Collecting metrics

This page describes methods of Procfs [1] process metrics collection implemented in Procpath. Usually an analysis of an issue with Procpath is a 2-step process:

  1. collect data on relevant processes

  2. analyse the collected data visually and/or with SQL

Procpath can collect process metrics from any Linux system that can run Python, which includes Android (e.g. via Termux [2]), arm64 NAS devices, GitLab pipeline jobs, containers, and usual server and desktop machines.

Snapshot

procpath query provides JSON point-in-time slices of the process tree running on the target Linux system. It’s useful for answering:

  • specific questions about the process/fields in its the JSON document (how many open file descriptors does this process have?)

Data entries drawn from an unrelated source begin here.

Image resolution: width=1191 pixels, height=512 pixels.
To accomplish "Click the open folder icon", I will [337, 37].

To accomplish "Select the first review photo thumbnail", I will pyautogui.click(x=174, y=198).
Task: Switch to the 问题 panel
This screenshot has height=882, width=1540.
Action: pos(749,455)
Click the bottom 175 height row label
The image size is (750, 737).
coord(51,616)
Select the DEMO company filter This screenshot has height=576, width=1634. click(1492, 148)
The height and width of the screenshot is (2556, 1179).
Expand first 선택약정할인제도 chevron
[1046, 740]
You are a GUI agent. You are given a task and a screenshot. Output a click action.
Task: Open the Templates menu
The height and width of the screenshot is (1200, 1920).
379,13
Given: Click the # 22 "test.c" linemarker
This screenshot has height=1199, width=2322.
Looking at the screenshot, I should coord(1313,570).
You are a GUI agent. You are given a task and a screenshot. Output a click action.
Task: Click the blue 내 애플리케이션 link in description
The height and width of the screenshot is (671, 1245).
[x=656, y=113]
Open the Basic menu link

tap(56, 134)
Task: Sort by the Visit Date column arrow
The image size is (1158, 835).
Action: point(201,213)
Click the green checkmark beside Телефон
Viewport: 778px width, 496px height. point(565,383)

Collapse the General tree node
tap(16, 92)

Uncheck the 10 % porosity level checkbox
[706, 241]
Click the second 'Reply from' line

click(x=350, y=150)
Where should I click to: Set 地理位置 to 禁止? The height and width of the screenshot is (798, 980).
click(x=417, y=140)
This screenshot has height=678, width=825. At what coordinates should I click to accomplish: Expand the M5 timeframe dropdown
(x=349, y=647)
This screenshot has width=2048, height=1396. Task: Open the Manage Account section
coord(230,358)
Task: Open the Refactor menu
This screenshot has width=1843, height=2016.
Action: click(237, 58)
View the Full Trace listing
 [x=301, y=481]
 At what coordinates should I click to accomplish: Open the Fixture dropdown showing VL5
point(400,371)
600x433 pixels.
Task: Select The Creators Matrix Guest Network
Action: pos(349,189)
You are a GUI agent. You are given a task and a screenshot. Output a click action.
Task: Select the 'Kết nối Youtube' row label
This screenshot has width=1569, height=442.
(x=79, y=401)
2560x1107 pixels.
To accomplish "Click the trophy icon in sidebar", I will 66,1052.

    $ procpath query -f stat,fd --indent 2 \
      '$..children[?(@.stat.pid == 42 and @.pop\("children", 1\))]..fd'
    [
      {
        "anon": 12,
        "blk": 0,
        "chr": 7,
        "dir": 0,
        "fifo": 4,
        "lnk": 0,
        "reg": 118,
        "sock": 36
      }
    ]
    

    Note

    @.pop("children", 1) can be used to get rid of descendants of the matched process unless they match themselves

  • process hierarchy questions (what are the PIDs of all descendants of this process?),

    $ procpath query -d, "..children[?(@.stat.pid == 42)]..pid"
    7342,7733,7931,78880,78884
    
  • counting processes (how many Celery workers are running on the server?),

    $ procpath query -d $'\n' \
        '$..children[?("celery worker" in @.cmdline)].stat.comm' | wc -l
    97
    
  • calculating aggregates (how much main memory does this docker-compose stack consume?),

    $ L=$(docker ps -f status=running -f name='^project_name' -q | xargs -I{} -- \
        docker inspect -f '{{.State.Pid}}' {} | tr '\n' ,)
    $ procpath query "$..children[?(@.stat.pid in [$L])]" \
        'SELECT SUM(stat_rss) / 1024.0 * 4 "RSS MiB" FROM record'
    [{"RSS MiB": 390.515625}]
    

It also comes at handy for crafting JSONPath queries for procpath record (see below).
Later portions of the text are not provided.